In my group of exchange students were 60 students overall and of the 60 only 4 of us were placed with families in the eastern part of Germany, the former DDR (GDR in English). After a few months of immersion and isolation from the other exchange students I managed to meet two other students in Dresden. They had already become friends despite coming from separate exchange programs and the three of us started to hang out and find stuff to do in Dresden on the weekends.

During this period in my life I had made the decision that personal comfort was of the utmost importance over style. Accordingly I wore old jeans, leather sandals and t-shirts nearly every day of the year, including the occasional above-freezing winter’s day. The three of us would meet in Dresden, them dressed appropriately for the weather, me dressed in my shoddy looking jeans, hoodie and sandals.

Prior to us meeting the two of them they had concocted a game of sorts. They would come up with “missions” for each other in order to push through their comfort zone and try new things. A more introverted exchange student may have some challenges digging into all that their host-country has to offer. Placing a young, shy, person somewhere with a language barrier, cultural differences with little social structure/friend groups around them can make it quite difficult to overcome social anxiety. This secret agent game of theirs was invented to help solve that problem.

In order for me to join their game however, they had to come up with a good agent name for me. An agent name is similar to the call-signs that fighter pilots use. It is not meant to be a cool name you give yourself. Instead your name is given to you by your colleagues as a form of hazing, endearing hazing.

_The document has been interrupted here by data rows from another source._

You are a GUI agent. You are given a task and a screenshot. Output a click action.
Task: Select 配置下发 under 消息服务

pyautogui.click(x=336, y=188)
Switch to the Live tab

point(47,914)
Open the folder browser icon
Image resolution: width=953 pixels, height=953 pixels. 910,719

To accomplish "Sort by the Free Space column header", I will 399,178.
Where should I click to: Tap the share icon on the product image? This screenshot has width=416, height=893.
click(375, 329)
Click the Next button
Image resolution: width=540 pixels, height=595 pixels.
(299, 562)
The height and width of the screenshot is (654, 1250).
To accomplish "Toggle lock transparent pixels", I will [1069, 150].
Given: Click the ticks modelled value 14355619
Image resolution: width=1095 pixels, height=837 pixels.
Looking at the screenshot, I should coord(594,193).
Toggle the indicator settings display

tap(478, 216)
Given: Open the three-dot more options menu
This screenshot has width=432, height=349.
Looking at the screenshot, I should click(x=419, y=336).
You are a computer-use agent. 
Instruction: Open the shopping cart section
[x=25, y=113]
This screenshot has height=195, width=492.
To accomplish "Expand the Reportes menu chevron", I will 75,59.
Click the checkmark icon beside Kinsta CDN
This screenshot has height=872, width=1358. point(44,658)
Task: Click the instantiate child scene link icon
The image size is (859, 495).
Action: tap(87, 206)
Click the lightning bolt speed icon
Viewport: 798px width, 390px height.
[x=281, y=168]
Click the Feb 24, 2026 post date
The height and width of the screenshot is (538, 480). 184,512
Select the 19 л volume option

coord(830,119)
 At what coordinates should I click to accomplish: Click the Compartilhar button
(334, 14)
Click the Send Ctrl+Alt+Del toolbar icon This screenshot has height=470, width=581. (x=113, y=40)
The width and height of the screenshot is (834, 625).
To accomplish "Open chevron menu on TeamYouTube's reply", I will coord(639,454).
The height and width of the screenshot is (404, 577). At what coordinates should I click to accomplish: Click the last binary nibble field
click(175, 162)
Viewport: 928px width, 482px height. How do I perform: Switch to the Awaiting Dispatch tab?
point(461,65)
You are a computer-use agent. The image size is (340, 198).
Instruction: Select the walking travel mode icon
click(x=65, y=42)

The australian girl, whose name I’ve since forgotten, looked me up and down and said “Agent Dero.”

“Dero?” I ask. “Dero” (pronounced like “deerr-o”) “in Australia a deerr-o is a hobo or a bum.” For the rest of the night I answered to “Ay-gent Deerr-o” and performed important missions such as socializing with germans at the neighboring table in a pub, talking to the street-car driver and attempting to steal a kiss from a German girl.

For the month or two I knew the two of them, we would meet up periodically and hang out in Dresden, doing the silly things that foreign exchange students do. As students in different programs, they were on wholly different schedules than I. Both departed in February while I remained until the summer with my host family. Along with them departed my use of the name “Agent Dero” as well; the game only involved the three of us and I wasn’t about to start sending myself on missions.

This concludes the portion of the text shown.